La difficile montée en puissance du fonds de secours européen
La chancelière allemande Angela Merkel laisse entrevoir la possibilité de porter la capacité de prêt du mécanisme européen de stabilité à 700 milliards d’euros.
La chancelière allemande Angela Merkel laisse entrevoir la possibilité de porter la capacité de prêt du mécanisme européen de stabilité à 700 milliards d’euros.
Doté de 500 milliards d’euros, le mécanisme européen de stabilité (MES) fait pâle figure à côté des 940 milliards d’euros que la Commission estime nécessaires pour rassurer durablement les marchés.
A l’occasion d’une réunion de la CDU, le 26 mars, Angela Merkel a ouvert une brèche en envisageant la possibilité de cumuler les fonds du MES avec ceux du fonds européen de stabilité financière (FESF), qui expire mi-2013 mais doit prêter 192 milliards d’euros à trois pays en difficulté : la Grèce, le Portugal et l’Irlande.

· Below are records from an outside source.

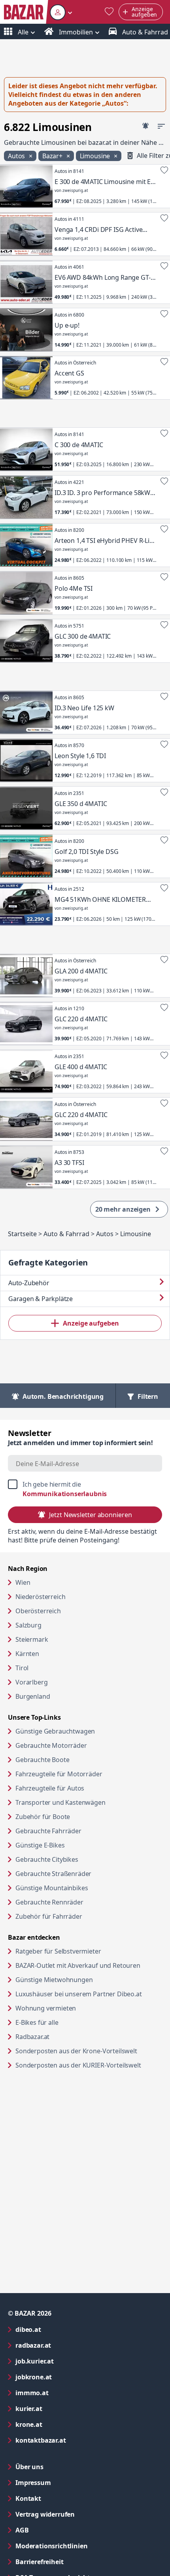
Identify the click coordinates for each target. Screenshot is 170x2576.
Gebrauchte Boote (42, 1759)
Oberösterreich (38, 1611)
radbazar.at (65, 2345)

« Nous pouvons imaginer que ces 200 milliards d’euros puissent fonctionner en parallèle avec les 500 milliards d’euros du MES jusqu’à ce qu’ils aient été remboursés par les États. Cela prendra plusieurs années, puis le MES fonctionnera seul avec les 500 milliards », a dit Angela Merkel.
« Lignes rouges »
Pour les pays du G20, le renforcement du pare-feu européen reste la contrepartie nécessaire à l’augmentation de leur contribution au FMI, laquelle doit être decidée en avril prochain. Depuis le début de la crise, l’institution de Washington n’a eu de cesse de compléter les plans de sauvetage européens financés par le FESF.
Mais Angela Merkel risque toutefois d’avoir du mal à convaincre tous les partis de la coalition de centre-droit au pouvoir en Allemagne. Le cumul des deux fonds se traduirait probablement par une augmentation des garanties accordées par Berlin, à près de 290 milliards d’euros contre 211 milliards jusqu’à présent.
Le chef de file du parti chrétien-social bavarois CSU, Horst Seehofer, a réagi lundi aux propos d’Angela Merkel en disant que tout accroissement au-delà de 211 milliards d’euros serait pour lui une « ligne rouge ». La question doit être tranchée lors d’une réunion des ministres des Finances de la zone euro à Copenhague les 30 et 31 mars.